§ TEXT EXTRACT

====

Some eigenpairs $(\lambda ,\varphi )$ of $\mathbb{K}$ can be obtain by $({\lambda }_L,{\varphi }_L)$ of projected DMD $\widehat{\mathbb{K}}$ with $\lambda ={\lambda }_L$ and $\varphi =P^{†}{\varphi }_L$.

Proof. 

Let $({\lambda }_L,{\varphi }_L)$ be an eigenpair of $\widehat{\mathbb{K}}$. Then $\widehat{\mathbb{K}}{\varphi }_L={\lambda }_L{\varphi }_L$ and by Equation (11), $P\mathbb{K}{P}^{†}{\varphi }_L={\lambda }_L{\varphi }_L$. Now let $P^{†}{\varphi }_L=\varphi$, then ${\varphi }_L=P\varphi$ because $P{P}^{†}=I$. Hence, $P\mathbb{K}{P}^{†}{\varphi }_L=P\mathbb{K}\varphi ={\lambda }_{L}P\varphi$ and $P(\mathbb{K}\varphi -{\lambda }_L\varphi )=0$. Since $\mathbb{K}\varphi -{\lambda }_L\varphi =0$ is a solution to the above equation, ${\lambda }_L$ is an eigenvalue and the corresponding eigenvector is $\varphi =P^{†}{\varphi }_L$ of $\mathbb{K}$.    □

In other words, we can lift up the dimension of eigenvectors in a projected space by $P^{†}$ to obtain an eigenvector in the original data space. However to avoid the direct calculation of the pseudo-inverse of the projection matrix, we can calculate the eigenvector in the output space $Y_L$ of the DMD operator and lift up the vector into the original output space Y. We can easily show that $\widehat{\varphi }=Y{\left(PX\right)}^{†}{\varphi }_L$ is an eigenvector of $\mathbb{K}$ for corresponding non-zero eigenvalues.

$$\begin{array}{cc}\hfill \mathbb{K}\widehat{\varphi }& =\mathbb{K}Y{\left(PX\right)}^{†}{\varphi }_L=\mathbb{K}Y{X}^{†}{P}^{†}{\varphi }_L\hfill \\ \hfill & =\mathbb{K}\mathbb{K}{P}^{†}{\varphi }_L\hfill \\ \hfill & =\mathbb{K}\lambda P^{†}{\varphi }_L\hfill \\ \hfill & =\lambda Y{X}^{†}{P}^{†}{\varphi }_L\hfill \\ \hfill & =\lambda Y{\left(PX\right)}^{†}{\varphi }_L\hfill \\ \hfill & =\lambda \widehat{\varphi }\hfill \\ \hfill \end{array}$$

(12)

Moreover, notice, $P\widehat{\varphi }=PY{\left(PX\right)}^{†}{\varphi }_L=\widehat{\mathbb{K}}{\varphi }_L$ and, therefore, $\widehat{\varphi }$ estimates the eigenvector on the output space Y. A detailed view of this lifting operator is shown in Figure 3. It provides the relationship of the lifting operator with the DMD operator acting on any general observable vector $z=\mathit{g}\left(\mathit{x}\left(\mathit{t}\right)\right)\in {\mathbb{R}}^N$.

====

§ RAW DATA
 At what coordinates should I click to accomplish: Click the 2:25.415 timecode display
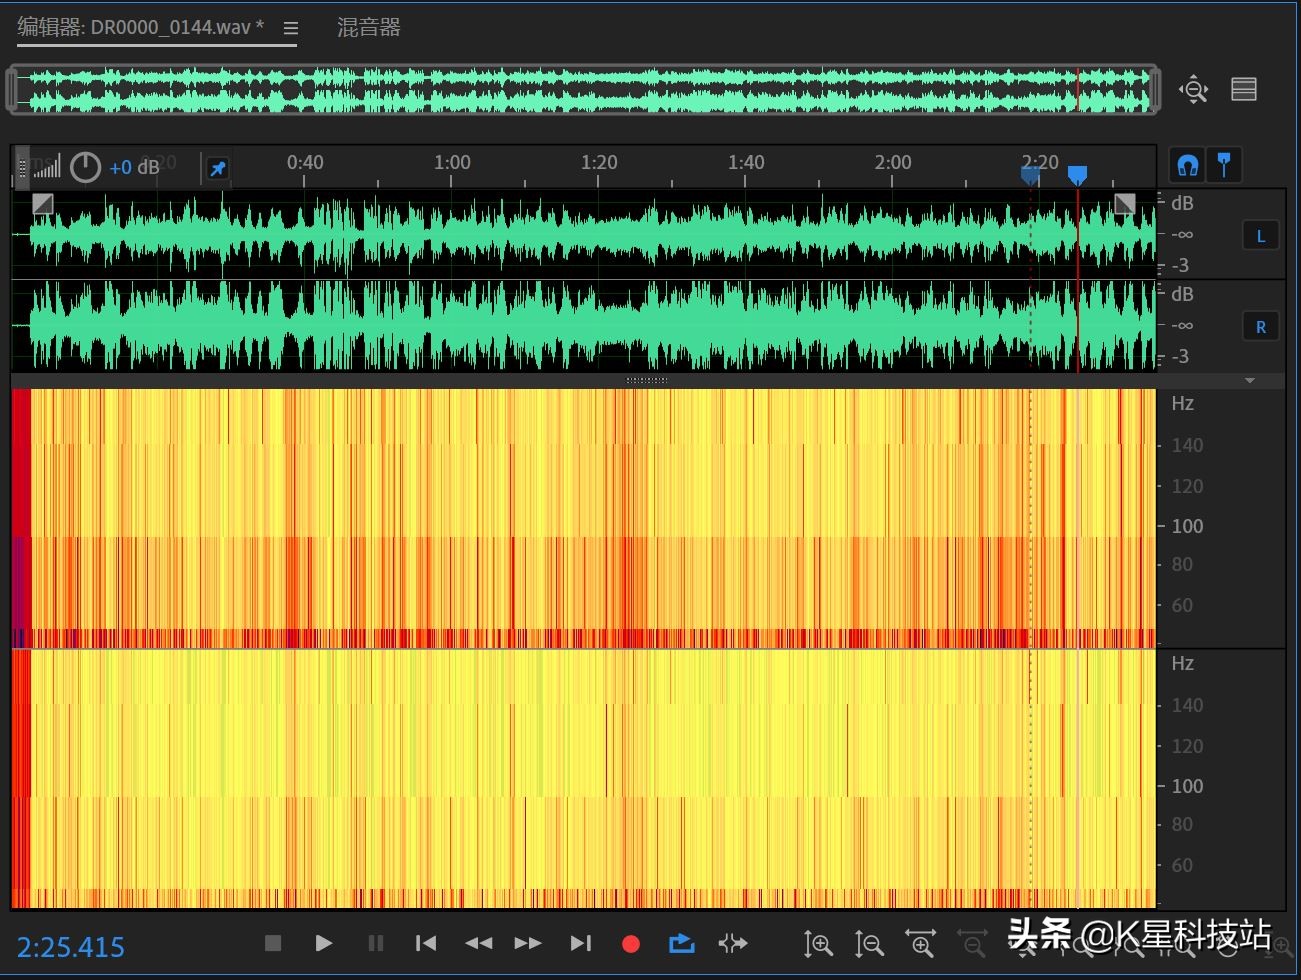(71, 947)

====

§ JOBS
#1 In the text on DMD eigenvectors, which figure gives a detailed view of the lifting operator?
#2 Pick up the text on DMD eigenvectors after its final sentence and carry it further.
The listing comes from a separate source and is unrelated to the text on DMD eigenvectors.

§ ANSWERS PROVIDED
#1 Figure 3

#2
Figure 3. The figure shows the projecting operator P and DMD related lifting operator $Y{\left(PX\right)}^{†}=\mathbb{K}{P}^{†}$, which should be used in DMD algorithms. Instead of using $P^{†}$ as the lifting operator, $Y{\left(PX\right)}^{†}$ can be used for efficient calculations. Moreover, notice that ${\widehat{z}}_L^{\prime }:=P{\widehat{z}}^{\prime }=\widehat{\mathbb{K}}{z}_L$.

Next, the focus moves to the spatial–temporal decomposition of the projected data matrices by spectrum of the DMD operator. Note that the observable value $\mathit{g}\left(\mathit{x}\right(\mathit{t}\left)\right)$ at time t can be modeled as $\mathit{g}\left(\mathit{x}\left(\mathit{t}\right)\right)={\sum }_{i=1}^r{\psi }_i\left({\mathit{x}}_{\mathbf{0}}\right)P^{†}{\left({\mathit{\varphi }}_{\mathit{L}}\right)}_i{\widehat{\lambda }}_i^t$ and similar to the Equation (9), data can be decomposed as

$$\begin{array}{cc}\hfill X_{N\times M}& =P_{N\times L}^{†}{\tilde{\Phi }}_{L\times r}{T}_{r\times M}\hfill \\ \hfill Y_{N\times M}& =P_{N\times L}^{†}{\tilde{\Phi }}_{L\times r}{\Lambda }_{r\times r}{T}_{r\times M}.\hfill \end{array}$$

(13)

This decomposition leads to $\mathbb{K}=Y{X}^{†}=P^{†}\tilde{\Phi }\Lambda T{T}^{†}{\tilde{\Phi }}^{†}P$ and if $r\le L$ all the non-zero eigenvalues and corresponding eigenvectors of $\mathbb{K}$ can be constructed by the projected DMD operator. Further, Equation (13) can be use to isolate the spatial profile of interesting dynamical compotes, such as attractors, periodic behaviors, etc.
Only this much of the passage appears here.